Find and return every line of the data that contains the word "chevron".

Saved data entries:
════════════════

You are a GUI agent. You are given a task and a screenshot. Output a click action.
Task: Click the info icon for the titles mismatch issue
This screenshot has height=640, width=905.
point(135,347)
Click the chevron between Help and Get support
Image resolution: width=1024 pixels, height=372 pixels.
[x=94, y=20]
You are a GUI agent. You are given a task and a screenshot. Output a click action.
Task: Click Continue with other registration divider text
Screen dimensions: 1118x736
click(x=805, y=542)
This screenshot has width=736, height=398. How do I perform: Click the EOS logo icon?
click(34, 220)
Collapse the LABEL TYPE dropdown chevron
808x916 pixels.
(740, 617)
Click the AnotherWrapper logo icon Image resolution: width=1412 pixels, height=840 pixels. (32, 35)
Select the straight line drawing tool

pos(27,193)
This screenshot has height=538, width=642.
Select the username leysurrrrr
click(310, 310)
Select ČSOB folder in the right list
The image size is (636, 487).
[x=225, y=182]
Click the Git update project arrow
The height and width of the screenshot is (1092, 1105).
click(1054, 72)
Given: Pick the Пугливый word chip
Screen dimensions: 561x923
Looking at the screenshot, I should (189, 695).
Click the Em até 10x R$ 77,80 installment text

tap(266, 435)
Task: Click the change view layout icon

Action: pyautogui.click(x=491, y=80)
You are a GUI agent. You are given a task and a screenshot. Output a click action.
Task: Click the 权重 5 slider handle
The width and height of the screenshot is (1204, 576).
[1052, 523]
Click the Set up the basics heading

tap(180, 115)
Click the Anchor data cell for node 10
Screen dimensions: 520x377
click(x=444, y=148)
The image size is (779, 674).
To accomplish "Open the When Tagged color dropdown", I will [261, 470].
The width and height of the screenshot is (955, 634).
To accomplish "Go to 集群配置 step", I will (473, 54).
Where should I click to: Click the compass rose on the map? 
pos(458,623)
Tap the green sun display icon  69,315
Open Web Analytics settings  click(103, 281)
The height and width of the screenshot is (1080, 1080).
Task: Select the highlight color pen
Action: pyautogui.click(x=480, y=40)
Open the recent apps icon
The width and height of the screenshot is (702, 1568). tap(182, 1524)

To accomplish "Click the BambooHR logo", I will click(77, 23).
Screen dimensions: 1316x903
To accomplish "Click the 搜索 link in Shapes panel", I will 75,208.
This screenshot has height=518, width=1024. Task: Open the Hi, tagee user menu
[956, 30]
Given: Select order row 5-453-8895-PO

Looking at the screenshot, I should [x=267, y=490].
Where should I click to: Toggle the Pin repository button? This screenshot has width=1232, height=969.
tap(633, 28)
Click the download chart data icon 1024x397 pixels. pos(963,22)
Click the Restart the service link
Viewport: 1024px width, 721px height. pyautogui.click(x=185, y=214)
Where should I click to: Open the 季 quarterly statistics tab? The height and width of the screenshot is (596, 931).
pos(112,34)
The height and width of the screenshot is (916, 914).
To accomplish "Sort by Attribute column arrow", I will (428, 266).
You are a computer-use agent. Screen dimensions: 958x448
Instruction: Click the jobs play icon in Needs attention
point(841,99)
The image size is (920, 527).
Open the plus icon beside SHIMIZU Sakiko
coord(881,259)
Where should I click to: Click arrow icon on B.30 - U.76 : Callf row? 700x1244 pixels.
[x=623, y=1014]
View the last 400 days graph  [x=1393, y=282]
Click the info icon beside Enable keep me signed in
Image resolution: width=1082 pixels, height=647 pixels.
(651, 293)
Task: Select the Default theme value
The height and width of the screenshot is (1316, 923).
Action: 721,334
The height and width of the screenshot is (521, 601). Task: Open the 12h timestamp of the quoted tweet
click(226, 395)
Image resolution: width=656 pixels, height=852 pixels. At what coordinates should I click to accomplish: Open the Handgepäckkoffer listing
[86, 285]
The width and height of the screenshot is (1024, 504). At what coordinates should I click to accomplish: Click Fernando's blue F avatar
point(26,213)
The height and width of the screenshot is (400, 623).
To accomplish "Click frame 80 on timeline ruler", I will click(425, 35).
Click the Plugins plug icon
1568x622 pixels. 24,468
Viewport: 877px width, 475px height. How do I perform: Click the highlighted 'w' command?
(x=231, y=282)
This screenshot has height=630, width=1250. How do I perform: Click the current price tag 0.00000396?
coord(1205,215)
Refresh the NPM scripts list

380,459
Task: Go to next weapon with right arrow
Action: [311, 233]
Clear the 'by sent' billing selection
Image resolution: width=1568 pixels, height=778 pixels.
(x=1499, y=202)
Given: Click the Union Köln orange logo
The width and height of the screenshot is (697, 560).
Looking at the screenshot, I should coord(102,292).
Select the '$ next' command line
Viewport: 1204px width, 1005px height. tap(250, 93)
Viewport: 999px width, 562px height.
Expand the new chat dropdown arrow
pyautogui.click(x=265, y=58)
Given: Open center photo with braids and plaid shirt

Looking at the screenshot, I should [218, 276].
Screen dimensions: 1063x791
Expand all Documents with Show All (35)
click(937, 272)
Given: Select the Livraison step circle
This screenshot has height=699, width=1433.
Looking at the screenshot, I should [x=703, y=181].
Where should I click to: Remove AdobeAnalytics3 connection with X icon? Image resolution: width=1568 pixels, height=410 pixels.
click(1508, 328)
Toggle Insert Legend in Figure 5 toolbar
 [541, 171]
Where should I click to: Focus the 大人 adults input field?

════════════════

--- Solution ---
Click the chevron between Help and Get support
Collapse the LABEL TYPE dropdown chevron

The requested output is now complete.